● What to do
1. In the trade update on Court of International Trade rulings, what duty rate does heading 6307 carry?
2. Please retype the passage of the trade update on Court of International Trade rulings starting with "In Quaker Pet" and going on through "the proper classification.".
3. Extend the trade update on Court of International Trade rulings, carrying on from its final sentence.

● Source document
········

Feb 14th, 2018

Trade Updates for Week of February 14, 2018


United States Court of International Trade

 

Pet Carriers are Not Classified under Heading 4202

In Quaker Pet Group LLC v. United States, Slip Op. 18-9, Court No. 13-0093 (February 12, 2108), plaintiffs challenged Customs denial of an administrative protest, and classification of imported pet carrier bags.  Customs found that the pet carriers were classifiable under “HTSUS heading 4202, which covers travel, sports, and similar bags, and carries a 17.6 percent duty rate.” Id. at 2. Plaintiffs argued “that pets are not personal effects and therefore the pet carriers — cloth and mesh carrying bags used for transporting pets — are classifiable under … heading 6307, carrying a duty rate of seven percent” Id. For the following reasons the Court agreed with plaintiffs that the pet carriers were not classifiable under heading 4202. The Court also found that there was not enough evidence to decide if heading 6307 was the proper classification.

The first issue was whether the Government was correct in classifying the pet carriers under heading 4202. “Tariff classification is determined according to the General Rules of Interpretation.” Id. at 8. Under GRI 1, “classification shall be determined according to the terms of the headings and any relative section or chapter notes.” Id. at 8. The Court of Appeals for the Federal Circuit, has developed a test for determining if an article is included in language of Heading 4202, that the “the common characteristic or unifying purpose of the goods in heading 4202 consist[s] of organizing, storing, protecting, and carrying various items.” Id. at 13. The Court determined that because pets are living things they do not fit into the definition of items as is used in the HTSUS; therefore heading 4202 was not applicable. The next issue was if the plaintiffs proposed classification under 6307 was correct.  The Court said “the undisputed facts contained in the pleadings do not provide sufficient information … for the court to determine whether the pet carriers are properly classifiable under HTSUS heading 6307 or another heading.” Id. at 16.  The Court has a duty to determine the correct classification for the goods, and will do so in the future.

 

Court Sustained Commerce’s Determination in CORE Products case

In Nucor Corporation and Accelormittal USA LLC et al., v. United States, Slip Op. 18-7, Court No. 16-164 (Published February 14, 2018), Nucor and Plaintiff-Intervenors challenged as contrary to law, arbitrary and capricious, and unsupported by substantial evidence Commerce’s determinations: (1) that the Government of Korea’s (“GOK”) price-setting method or standard pricing mechanism for electricity did not confer a benefit; and (2) not to apply an adverse inference that state intervention by the GOK results in electricity prices that are inconsistent with market principles.  This motion for judgment on the agency record challenged U.S. Department of Commerce’s (“Commerce”) final determination in the countervailing duty investigation of certain corrosion-resistant steel (“CORE”) products from the Republic of Korea.

········

● Data provided
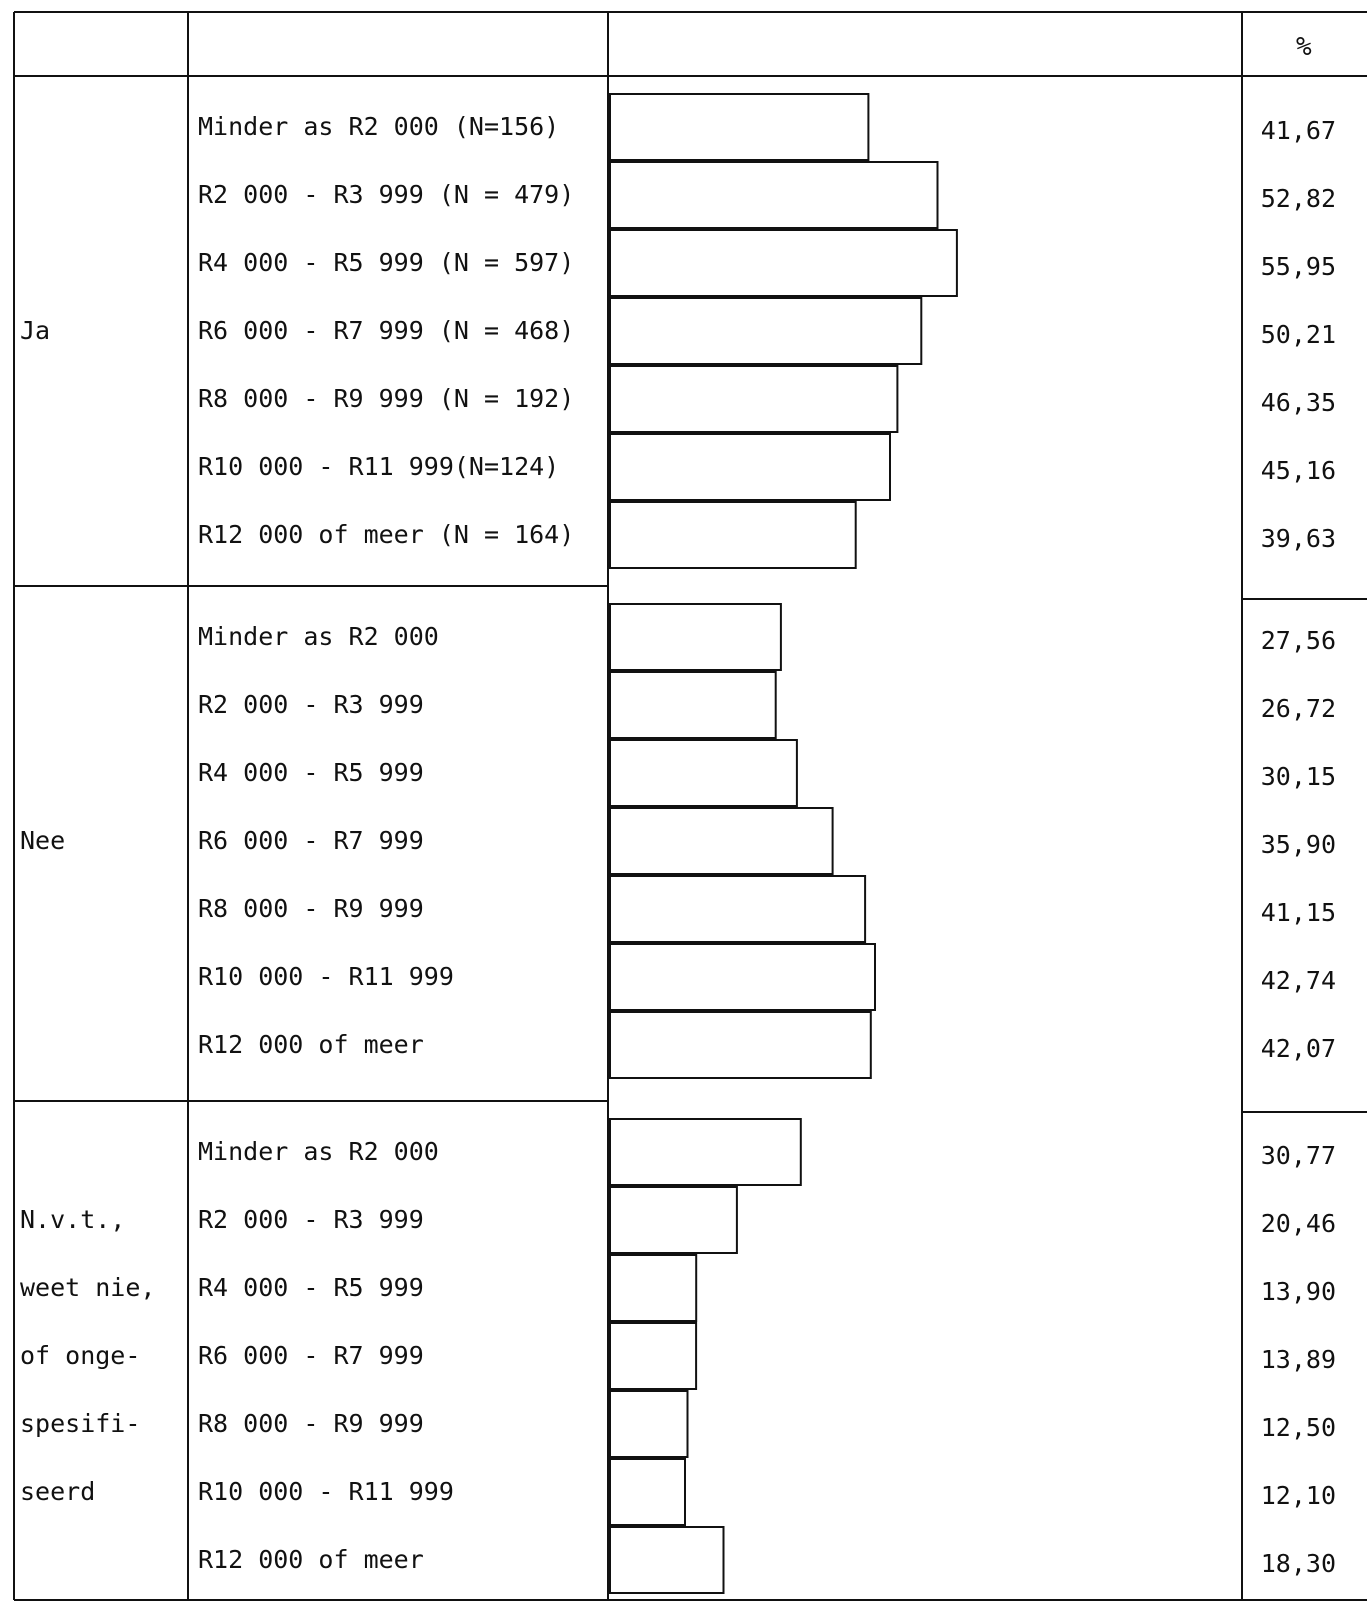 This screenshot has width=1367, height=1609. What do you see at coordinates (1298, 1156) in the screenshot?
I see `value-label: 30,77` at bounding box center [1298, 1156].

········

● Answer list
1. Seven percent.

2.
In Quaker Pet Group LLC v. United States, Slip Op. 18-9, Court No. 13-0093 (February 12, 2108), plaintiffs challenged Customs denial of an administrative protest, and classification of imported pet carrier bags.  Customs found that the pet carriers were classifiable under “HTSUS heading 4202, which covers travel, sports, and similar bags, and carries a 17.6 percent duty rate.” Id. at 2. Plaintiffs argued “that pets are not personal effects and therefore the pet carriers — cloth and mesh carrying bags used for transporting pets — are classifiable under … heading 6307, carrying a duty rate of seven percent” Id. For the following reasons the Court agreed with plaintiffs that the pet carriers were not classifiable under heading 4202. The Court also found that there was not enough evidence to decide if heading 6307 was the proper classification.

3.
For a subsidy to be countervailable, Commerce must determine that an authority provides a subsidy that is specific and constitutes a financial contribution, by which a benefit is conferred. See 19 U.S.C. § 1677(5), (5A). A benefit is conferred “where goods or services are provided, if such goods or services are provided for less than adequate remuneration.” 19 U.S.C. § 1677(5)(E)(iv).

Commerce’s regulations provide that the agency shall measure the adequacy of remuneration by comparing the government price to a multi-tiered series of benchmark prices. See 19 C.F.R. § 351.511(a)(2)(i)–(iii). Generally, Commerce “will normally seek to measure the adequacy of remuneration by comparing the government price to a market-determined price for the good or service resulting from actual transactions in the country in question,” (i.e., a tier one benchmark). 19 C.F.R. § 351.511(a)(2)(i).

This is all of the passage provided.